AIM
Rewrite the listing lines between the line holding "Given: Open rider page for GAUDU David" and the line holding "Action: coord(699,311)", inclusive, switching "rider" to "cyclist" and leaving everything else unchanged. Return only those lines.

* Start *

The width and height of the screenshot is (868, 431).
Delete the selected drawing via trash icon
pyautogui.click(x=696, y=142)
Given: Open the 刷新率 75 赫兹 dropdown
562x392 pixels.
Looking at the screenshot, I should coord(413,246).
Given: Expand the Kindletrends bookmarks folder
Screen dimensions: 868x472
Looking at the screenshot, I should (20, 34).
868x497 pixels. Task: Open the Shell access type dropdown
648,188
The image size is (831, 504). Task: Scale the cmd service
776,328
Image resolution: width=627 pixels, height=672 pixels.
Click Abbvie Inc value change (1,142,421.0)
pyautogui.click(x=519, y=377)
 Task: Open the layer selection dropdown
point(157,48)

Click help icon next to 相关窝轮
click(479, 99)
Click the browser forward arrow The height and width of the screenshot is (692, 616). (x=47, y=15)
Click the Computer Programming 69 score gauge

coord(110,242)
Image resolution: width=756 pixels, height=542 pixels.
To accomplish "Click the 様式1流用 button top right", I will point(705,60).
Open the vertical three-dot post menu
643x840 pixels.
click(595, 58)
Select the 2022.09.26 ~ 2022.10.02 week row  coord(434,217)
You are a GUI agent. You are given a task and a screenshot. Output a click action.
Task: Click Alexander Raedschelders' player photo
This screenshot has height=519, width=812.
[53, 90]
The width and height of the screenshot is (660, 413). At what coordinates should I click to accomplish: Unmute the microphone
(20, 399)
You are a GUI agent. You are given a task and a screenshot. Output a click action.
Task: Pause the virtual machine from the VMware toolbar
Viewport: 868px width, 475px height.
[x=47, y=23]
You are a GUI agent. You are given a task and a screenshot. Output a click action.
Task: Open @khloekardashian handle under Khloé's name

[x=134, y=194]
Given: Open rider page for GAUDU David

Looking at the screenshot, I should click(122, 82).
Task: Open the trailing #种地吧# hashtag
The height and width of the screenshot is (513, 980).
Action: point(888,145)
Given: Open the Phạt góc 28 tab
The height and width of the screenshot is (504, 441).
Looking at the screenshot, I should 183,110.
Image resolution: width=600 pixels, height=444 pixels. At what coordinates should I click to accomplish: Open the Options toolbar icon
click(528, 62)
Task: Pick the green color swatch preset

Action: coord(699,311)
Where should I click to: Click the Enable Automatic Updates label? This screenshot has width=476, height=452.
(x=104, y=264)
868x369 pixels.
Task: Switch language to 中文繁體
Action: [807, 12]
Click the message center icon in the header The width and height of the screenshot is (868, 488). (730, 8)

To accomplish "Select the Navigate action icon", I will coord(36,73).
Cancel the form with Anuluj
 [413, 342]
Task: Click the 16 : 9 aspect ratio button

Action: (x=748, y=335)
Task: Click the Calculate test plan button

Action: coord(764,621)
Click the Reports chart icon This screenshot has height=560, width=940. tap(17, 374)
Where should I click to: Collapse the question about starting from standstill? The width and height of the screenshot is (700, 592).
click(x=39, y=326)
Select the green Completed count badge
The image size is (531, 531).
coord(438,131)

* End *

RESULT OF THE EXERCISE
Given: Open cyclist page for GAUDU David

Looking at the screenshot, I should click(122, 82).
Task: Open the trailing #种地吧# hashtag
The height and width of the screenshot is (513, 980).
Action: point(888,145)
Given: Open the Phạt góc 28 tab
The height and width of the screenshot is (504, 441).
Looking at the screenshot, I should 183,110.
Image resolution: width=600 pixels, height=444 pixels. At what coordinates should I click to accomplish: Open the Options toolbar icon
click(528, 62)
Task: Pick the green color swatch preset

Action: coord(699,311)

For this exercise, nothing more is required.